"Lonely People" is  a song written by the husband-and-wife team of Dan Peek and Catherine Peek and recorded by America.

Background
"Lonely People" was the second single release from America's 1974 album Holiday.  "Lonely People" reached number five on the Billboard Hot 100, the Peeks' only credited song to reach that chart's top 10, and was America's second number one on the Easy Listening chart, where it stayed for one week in February 1975.

"Lonely People" was not automatically earmarked for the Holiday album: Dan Peek unsuccessfully submitted a demo of the song for John Sebastian to consider recording.
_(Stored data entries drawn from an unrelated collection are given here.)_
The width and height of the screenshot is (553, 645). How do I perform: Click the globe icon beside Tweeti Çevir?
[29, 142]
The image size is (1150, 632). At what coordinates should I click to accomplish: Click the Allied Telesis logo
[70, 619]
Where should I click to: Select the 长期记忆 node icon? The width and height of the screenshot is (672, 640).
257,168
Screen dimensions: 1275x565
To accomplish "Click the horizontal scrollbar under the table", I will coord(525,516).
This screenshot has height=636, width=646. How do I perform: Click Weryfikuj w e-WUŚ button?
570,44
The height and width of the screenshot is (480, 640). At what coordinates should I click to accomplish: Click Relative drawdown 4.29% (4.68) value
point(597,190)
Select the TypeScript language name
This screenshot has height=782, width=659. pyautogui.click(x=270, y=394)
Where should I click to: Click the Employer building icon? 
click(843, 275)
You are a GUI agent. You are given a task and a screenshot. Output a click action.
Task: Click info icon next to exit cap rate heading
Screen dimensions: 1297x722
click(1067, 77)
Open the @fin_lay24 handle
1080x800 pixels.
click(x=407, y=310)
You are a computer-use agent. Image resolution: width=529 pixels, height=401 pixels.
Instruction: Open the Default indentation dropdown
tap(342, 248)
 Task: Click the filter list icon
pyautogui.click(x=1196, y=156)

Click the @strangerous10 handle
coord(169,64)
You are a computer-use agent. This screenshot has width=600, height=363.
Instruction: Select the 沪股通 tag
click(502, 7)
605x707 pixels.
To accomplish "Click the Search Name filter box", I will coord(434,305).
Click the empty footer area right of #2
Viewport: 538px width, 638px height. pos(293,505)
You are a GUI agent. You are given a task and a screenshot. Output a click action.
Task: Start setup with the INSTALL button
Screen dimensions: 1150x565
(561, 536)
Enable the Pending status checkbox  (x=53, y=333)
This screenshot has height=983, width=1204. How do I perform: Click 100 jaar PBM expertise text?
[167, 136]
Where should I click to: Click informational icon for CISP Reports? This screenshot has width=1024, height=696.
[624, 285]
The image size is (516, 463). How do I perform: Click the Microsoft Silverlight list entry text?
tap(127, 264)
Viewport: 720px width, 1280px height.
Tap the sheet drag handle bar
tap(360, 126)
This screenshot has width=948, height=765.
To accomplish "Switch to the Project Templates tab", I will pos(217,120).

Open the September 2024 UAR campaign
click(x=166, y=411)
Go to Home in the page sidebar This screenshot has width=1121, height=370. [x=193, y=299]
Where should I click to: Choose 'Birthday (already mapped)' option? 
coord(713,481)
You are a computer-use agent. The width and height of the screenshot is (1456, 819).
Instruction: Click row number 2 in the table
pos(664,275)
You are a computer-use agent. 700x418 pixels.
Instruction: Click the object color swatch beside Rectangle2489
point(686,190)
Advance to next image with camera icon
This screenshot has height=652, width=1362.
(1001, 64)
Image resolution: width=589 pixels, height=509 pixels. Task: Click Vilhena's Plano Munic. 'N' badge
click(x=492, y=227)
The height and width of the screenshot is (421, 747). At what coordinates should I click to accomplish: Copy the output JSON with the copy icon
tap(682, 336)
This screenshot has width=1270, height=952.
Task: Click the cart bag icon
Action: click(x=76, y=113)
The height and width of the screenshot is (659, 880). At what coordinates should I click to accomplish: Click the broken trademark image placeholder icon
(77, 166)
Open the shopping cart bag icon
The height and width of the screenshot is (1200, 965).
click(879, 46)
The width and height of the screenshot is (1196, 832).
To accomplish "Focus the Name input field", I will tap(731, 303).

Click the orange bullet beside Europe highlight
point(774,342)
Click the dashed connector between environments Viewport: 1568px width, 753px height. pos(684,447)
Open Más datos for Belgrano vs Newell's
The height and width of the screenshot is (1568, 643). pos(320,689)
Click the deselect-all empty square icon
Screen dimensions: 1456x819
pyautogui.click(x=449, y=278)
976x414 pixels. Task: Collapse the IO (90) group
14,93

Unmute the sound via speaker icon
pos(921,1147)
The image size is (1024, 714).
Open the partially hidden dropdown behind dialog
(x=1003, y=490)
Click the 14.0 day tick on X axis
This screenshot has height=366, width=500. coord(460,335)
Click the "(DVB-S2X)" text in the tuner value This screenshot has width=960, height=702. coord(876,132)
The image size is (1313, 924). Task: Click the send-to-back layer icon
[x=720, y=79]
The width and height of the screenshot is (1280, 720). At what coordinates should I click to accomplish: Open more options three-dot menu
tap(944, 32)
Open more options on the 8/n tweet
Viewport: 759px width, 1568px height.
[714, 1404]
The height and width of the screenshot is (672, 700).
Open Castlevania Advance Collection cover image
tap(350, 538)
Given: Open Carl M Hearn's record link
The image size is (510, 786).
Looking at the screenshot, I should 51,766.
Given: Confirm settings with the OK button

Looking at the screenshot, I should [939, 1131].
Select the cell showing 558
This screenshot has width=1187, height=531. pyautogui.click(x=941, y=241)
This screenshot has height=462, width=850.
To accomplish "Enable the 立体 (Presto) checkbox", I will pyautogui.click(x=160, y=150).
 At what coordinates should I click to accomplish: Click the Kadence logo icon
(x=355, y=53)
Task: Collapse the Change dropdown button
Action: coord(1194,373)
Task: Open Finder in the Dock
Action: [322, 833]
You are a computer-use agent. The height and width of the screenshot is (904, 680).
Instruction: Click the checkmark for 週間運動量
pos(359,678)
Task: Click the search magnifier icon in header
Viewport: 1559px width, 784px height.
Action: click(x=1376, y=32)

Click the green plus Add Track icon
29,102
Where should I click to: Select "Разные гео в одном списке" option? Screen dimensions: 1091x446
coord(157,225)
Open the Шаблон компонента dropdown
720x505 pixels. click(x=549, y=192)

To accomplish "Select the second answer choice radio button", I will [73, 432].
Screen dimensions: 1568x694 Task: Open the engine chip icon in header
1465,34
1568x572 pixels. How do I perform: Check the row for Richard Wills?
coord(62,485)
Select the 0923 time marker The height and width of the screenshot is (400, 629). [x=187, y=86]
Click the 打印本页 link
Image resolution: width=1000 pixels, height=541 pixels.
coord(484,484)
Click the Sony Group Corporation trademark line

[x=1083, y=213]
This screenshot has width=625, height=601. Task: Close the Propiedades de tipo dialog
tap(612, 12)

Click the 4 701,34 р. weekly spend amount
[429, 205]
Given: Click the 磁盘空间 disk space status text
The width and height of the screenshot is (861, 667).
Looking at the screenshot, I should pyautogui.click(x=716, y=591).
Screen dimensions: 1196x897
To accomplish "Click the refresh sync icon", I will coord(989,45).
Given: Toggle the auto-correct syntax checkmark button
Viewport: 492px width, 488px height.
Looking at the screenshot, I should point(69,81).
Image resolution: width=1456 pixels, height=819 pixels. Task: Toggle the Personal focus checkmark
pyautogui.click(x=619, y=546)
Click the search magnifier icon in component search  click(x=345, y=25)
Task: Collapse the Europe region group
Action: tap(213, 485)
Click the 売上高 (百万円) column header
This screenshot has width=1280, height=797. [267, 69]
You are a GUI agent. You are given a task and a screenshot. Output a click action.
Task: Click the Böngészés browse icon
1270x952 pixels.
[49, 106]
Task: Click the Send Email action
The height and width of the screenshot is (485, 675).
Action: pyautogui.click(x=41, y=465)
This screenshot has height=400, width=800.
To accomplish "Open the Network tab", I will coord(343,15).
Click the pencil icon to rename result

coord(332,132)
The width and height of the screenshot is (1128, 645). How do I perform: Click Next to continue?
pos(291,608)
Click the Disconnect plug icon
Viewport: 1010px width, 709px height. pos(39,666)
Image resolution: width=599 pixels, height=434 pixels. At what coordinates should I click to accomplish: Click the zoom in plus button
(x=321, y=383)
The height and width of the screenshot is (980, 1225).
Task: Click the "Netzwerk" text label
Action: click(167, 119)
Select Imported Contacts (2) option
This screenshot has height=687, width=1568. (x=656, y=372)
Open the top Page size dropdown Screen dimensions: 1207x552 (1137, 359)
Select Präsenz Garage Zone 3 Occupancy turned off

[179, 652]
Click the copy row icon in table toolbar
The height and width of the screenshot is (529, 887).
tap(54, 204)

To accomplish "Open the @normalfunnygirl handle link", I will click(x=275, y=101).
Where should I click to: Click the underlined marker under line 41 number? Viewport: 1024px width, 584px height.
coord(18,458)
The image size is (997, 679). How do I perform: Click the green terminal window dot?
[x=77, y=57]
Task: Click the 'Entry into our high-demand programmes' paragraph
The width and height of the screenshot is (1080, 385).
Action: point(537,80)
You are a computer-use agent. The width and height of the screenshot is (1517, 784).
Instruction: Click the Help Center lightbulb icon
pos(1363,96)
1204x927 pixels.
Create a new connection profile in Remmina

"Lonely People" was written as an optimistic response to the Beatles' song "Eleanor Rigby". Dan Peek considered "Eleanor Rigby" an "overwhelming" "picture...of the masses of lost humanity, drowning in grey oblivion" and would recall being "lacerated" on first hearing the lyrics of its chorus which run "All the lonely people: where do they all come from...where do they all belong". "Lonely People" was written within a few weeks of Dan Peek's 1973 marriage to Catherine Maberry: Peek- "I always felt like a melancholy, lonely person. And now [upon getting married] I felt like I’d won." The lyrics of "Lonely People" advise "all the lonely people": "Don't give up until you drink from the silver cup", a metaphor which Dan Peek thus explains: "It's possible to drink from another's well of experience...and be refreshed."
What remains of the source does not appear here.